Part 1

Q: Give us a little background on your breastfeeding journey with twins.

I found out that I was having twins very early into my pregnancy. After some abnormal prenatal testing, I was referred to Maternal Fetal Medicine, which specializes in high risk pregnancies. At week 12, I received devastating news. One of the babies was significantly smaller, and it was looking likely that I would lose one, or even both, of my babies. I spent the next 20 weeks going in at least once weekly. I got ultrasounds every other week. As the weeks progressed, my little babies beat the odds and kept growing. The weight difference remained and the doctors were very watchful. Baby B had an abnormal cord insertion and wasn’t getting the nutrients that Baby A was. Despite the doctor’s concerns, I never had twin-to-twin transfusion syndrome. When I made it to viability week, we all breathed a sigh of relief. At 28 weeks, we began to feel even better. At 32 weeks, we celebrated. They decided that because of the weight difference and abnormal cord insertion, they wanted to schedule a C section between 34-35 weeks. At 34 weeks and 4 days, Shane was born at 6 lbs 4 oz and Cody was born at 4 lbs 13 oz.

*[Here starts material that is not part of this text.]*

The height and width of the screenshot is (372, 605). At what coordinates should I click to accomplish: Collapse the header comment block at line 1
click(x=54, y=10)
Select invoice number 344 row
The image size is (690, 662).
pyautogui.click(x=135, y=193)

Before the twins were even born, my wonderful husband gifted me the book Mothering Multiples Breastfeeding and Caring for Twins or More. This book proved to be a wonderful resource. I read most of it before the twins were born and have referred back to it on numerous occasions. This gave me lots of information.

As soon as the boys were born, the hospital staff got me pumping every three hours. It was very frustrating at first. With colostrum, very little liquid actually comes out. I would painstakingly scrape every drop I could into the small bottle. I felt so defeated for the first three days because I wasn’t able to feed my tiny babies what they needed. C sections can often make it take longer for milk to come in. I pumped diligently every three hours, setting alarms to get up through the night. I used the hospital pump and their equipment.

After the first day or so, I was able to breastfeed the boys. I was definitely still very uncertain about how to even begin the process with two babies. In this way, our NICU visit ended up being a blessing. The staff didn’t hesitate in getting me started. I had brought my twin nursing pillow to the hospital. They had me get it out and brought me both babies. From then on, that’s all we’ve done.

The staff still had me pump after every feeding. When my milk came in, I was overjoyed. It very quickly became evident that I had a very abundant supply of milk. I filled both fridges in the boys’ rooms at NICU and started freezing milk in the NICU freezer. Because the boys needed to grow and gain weight, the hospital had me feed them every three hours on the dot. This continued for the first month. I’d feed them and pump. It takes so much time! Go to their room, change their diapers (my husband helped), sit down, get the pillow on, have someone bring me the babies, nurse them, put them back, pump, clean all the pumping pieces. My husband and I became very efficient, but it still took almost an hour. Two hours later, the process started all over again!!

I kept this routine for the first month. Then, with the pediatrician’s approval, we went to on-demand feeding. I still pumped after every feeding. Around month three-ish, I listened to a family member’s advice and dropped the pumping after feeding them. I started back to work and pumped three times during the day. My supply dropped drastically. Where I was producing so much milk that I donated some to a mother in need because I didn’t have the storage space, I now was struggling to produce what they were consuming while I was at work. Around month four, it got worse. I set alarms to get up and pump during their longer sleeping stretches at night, I took some herbal supplements, I upped my water and fiber intake. These things didn’t do much to help. Thankfully, I had milk stockpiled. Around month five, the boys started solid food. That helped me because they seemed to be able to get full. It’s now almost month seven. I still pump at work, once before bed, and once through the night. The boys don’t need quite as much milk through the work day, so I’m hoping to make the milk I have stretch at least another two months.

Q: How does using a breast pump help you nurse your twins?

My pump helps me because I can work and still give my twins breastmilk. I pump three times at work, approximately every three hours. I’d recommend reviewing the pumping at work laws, so you are familiar with them. I pump, wash the parts, then store the milk in a mini-fridge. At the end of the day, I put the milk in a cooler bag with an ice insert, and take it home. At home, I bag the milk in individual portions in breastmilk bags. It then goes into our upstairs freezer, stacked in a loaf pan. Once we’ve accumulated a decent amount upstairs, I put it all in a grocery bag, label the approximate date range, and take it downstairs to the deep freezer. I bought to bins from the dollar store. The newest milk goes in those bins and gets put at the bottom of the freezer. The oldest goes to the sitter. Eventually, the milk in the bins becomes the oldest, so I’ll use that. When the bins are about empty, I put the leftover milk in a labeled bag, restock the bins with the newest milk, and start the process all over again.